**Activity**
This exercise calls for every line of the data below with the string "blue" in it.
Start of Block
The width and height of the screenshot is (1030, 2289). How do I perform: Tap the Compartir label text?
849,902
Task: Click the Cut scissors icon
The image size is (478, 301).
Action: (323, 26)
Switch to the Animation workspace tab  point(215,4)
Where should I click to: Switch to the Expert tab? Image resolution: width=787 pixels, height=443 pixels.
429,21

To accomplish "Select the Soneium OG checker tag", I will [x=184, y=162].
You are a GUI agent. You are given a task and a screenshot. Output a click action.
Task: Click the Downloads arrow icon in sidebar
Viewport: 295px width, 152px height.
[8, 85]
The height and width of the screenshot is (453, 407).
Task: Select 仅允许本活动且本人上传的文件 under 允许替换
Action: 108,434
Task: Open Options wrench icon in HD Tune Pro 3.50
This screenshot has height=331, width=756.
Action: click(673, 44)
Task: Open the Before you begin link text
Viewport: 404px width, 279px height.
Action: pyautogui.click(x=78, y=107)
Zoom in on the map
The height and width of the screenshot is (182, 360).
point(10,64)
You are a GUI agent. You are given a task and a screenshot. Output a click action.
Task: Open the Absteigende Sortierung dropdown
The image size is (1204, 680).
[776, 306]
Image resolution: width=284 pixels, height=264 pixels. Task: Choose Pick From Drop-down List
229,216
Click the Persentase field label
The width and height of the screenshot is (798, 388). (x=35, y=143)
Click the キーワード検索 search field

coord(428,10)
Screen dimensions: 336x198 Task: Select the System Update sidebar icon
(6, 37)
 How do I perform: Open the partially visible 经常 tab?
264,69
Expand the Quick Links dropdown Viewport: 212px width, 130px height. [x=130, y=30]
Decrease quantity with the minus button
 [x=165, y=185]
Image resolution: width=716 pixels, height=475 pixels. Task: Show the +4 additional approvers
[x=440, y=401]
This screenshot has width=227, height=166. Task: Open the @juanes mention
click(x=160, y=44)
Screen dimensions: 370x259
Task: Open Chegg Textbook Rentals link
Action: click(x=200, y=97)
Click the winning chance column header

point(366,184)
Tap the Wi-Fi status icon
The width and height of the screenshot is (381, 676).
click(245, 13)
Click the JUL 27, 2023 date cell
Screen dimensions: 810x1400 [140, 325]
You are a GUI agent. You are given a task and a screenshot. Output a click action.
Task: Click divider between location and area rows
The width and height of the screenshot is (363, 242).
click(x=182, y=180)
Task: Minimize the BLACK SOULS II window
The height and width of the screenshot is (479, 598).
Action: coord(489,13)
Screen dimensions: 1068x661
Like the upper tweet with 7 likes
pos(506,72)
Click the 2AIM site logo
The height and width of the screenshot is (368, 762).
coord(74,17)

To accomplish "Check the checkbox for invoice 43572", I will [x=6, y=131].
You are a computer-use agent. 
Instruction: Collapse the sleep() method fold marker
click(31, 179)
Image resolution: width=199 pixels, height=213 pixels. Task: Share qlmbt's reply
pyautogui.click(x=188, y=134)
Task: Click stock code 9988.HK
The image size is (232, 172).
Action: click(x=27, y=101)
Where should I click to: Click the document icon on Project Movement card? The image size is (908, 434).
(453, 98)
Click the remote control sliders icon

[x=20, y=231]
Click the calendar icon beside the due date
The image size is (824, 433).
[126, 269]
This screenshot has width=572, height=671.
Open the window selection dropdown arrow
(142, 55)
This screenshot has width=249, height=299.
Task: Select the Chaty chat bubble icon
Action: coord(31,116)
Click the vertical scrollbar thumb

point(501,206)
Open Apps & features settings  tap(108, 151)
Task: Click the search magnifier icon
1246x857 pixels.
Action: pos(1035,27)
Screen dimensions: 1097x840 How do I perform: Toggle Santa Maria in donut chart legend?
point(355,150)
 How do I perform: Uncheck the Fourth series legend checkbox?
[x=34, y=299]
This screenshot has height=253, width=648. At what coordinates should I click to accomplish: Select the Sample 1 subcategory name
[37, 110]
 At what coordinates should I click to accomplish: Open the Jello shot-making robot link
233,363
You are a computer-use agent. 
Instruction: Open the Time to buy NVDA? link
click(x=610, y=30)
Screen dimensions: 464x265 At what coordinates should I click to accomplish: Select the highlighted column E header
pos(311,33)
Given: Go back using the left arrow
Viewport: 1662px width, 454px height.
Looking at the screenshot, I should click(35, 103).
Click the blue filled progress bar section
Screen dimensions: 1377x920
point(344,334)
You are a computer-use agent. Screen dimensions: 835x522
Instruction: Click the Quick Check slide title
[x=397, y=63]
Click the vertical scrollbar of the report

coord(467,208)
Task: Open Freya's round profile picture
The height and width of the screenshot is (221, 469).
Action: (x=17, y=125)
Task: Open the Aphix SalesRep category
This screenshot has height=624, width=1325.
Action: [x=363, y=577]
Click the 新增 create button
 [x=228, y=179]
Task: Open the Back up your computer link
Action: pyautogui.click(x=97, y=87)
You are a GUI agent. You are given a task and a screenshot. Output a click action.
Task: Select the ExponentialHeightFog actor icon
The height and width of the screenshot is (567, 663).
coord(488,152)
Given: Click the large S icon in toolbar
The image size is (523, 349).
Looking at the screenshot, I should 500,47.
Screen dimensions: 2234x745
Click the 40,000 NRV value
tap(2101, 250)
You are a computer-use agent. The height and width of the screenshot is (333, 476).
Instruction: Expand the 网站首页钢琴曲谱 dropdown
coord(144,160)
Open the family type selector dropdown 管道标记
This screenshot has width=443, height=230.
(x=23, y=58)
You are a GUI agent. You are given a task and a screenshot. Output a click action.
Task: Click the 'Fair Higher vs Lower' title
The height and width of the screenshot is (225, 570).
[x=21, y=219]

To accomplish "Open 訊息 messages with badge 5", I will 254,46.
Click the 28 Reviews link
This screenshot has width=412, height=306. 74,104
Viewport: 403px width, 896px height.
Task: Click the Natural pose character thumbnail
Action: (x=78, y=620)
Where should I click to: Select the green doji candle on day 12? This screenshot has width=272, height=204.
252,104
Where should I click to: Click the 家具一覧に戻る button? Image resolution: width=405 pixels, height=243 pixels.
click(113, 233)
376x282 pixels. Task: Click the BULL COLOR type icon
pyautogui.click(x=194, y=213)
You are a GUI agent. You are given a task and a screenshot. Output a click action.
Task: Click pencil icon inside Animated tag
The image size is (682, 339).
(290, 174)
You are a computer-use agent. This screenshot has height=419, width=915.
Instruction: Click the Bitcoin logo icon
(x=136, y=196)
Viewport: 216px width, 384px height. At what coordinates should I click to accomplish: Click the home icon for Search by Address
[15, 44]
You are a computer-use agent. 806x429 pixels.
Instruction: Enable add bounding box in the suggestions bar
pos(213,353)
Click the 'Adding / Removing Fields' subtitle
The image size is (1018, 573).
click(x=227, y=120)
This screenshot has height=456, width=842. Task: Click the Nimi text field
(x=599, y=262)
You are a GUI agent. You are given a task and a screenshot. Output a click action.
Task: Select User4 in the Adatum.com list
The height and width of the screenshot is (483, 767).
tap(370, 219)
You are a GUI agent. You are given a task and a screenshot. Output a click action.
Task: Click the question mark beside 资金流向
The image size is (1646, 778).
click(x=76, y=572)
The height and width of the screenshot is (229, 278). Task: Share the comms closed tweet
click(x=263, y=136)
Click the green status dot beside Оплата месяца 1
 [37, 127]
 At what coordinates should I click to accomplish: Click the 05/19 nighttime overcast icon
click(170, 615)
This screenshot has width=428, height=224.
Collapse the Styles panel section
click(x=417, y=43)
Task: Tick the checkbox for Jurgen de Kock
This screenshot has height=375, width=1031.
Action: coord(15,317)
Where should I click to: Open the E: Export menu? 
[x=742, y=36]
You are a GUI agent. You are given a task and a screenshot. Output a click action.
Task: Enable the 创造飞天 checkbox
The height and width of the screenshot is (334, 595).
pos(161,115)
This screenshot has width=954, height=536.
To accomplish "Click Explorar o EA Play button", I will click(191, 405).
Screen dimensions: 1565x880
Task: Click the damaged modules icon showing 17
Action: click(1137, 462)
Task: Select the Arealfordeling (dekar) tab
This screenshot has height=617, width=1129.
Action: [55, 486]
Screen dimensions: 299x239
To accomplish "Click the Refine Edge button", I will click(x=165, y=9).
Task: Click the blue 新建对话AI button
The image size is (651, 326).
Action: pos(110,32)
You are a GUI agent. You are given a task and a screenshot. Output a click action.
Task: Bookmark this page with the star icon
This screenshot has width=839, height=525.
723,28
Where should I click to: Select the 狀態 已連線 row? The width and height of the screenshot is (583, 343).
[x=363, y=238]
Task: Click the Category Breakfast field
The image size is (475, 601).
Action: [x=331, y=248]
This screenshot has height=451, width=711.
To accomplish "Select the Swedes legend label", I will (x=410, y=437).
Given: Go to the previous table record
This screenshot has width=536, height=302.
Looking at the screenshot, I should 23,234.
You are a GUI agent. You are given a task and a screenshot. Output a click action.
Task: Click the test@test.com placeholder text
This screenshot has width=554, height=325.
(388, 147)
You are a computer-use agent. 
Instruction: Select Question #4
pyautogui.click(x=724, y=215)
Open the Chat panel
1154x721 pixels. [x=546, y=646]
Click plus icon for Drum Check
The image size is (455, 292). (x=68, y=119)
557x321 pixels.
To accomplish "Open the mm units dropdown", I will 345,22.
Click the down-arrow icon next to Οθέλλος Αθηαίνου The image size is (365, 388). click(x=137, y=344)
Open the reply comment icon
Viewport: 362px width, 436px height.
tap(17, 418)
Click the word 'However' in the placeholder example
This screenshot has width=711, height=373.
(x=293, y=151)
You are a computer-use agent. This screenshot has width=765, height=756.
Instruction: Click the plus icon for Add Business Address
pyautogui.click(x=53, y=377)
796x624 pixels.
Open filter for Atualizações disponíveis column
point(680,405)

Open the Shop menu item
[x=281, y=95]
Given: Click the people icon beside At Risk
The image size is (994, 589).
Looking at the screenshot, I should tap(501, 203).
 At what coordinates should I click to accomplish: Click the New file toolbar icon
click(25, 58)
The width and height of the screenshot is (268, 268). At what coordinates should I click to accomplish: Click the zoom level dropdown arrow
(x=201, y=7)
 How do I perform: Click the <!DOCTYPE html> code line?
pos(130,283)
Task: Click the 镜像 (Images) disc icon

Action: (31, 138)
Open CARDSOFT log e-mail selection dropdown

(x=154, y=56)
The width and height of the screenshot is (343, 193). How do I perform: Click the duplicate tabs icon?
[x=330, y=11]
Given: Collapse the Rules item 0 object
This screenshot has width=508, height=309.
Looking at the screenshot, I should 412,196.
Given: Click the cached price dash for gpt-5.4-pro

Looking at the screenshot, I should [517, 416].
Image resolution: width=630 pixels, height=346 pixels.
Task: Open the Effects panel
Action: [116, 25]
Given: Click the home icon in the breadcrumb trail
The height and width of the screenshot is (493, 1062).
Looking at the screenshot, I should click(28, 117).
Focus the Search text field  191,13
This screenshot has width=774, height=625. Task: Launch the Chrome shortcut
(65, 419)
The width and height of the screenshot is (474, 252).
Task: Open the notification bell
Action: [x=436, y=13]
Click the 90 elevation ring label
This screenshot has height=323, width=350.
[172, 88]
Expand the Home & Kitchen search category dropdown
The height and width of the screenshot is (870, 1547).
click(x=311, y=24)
End of Block
**Response**
Click the blue filled progress bar section
Task: Click the blue 新建对话AI button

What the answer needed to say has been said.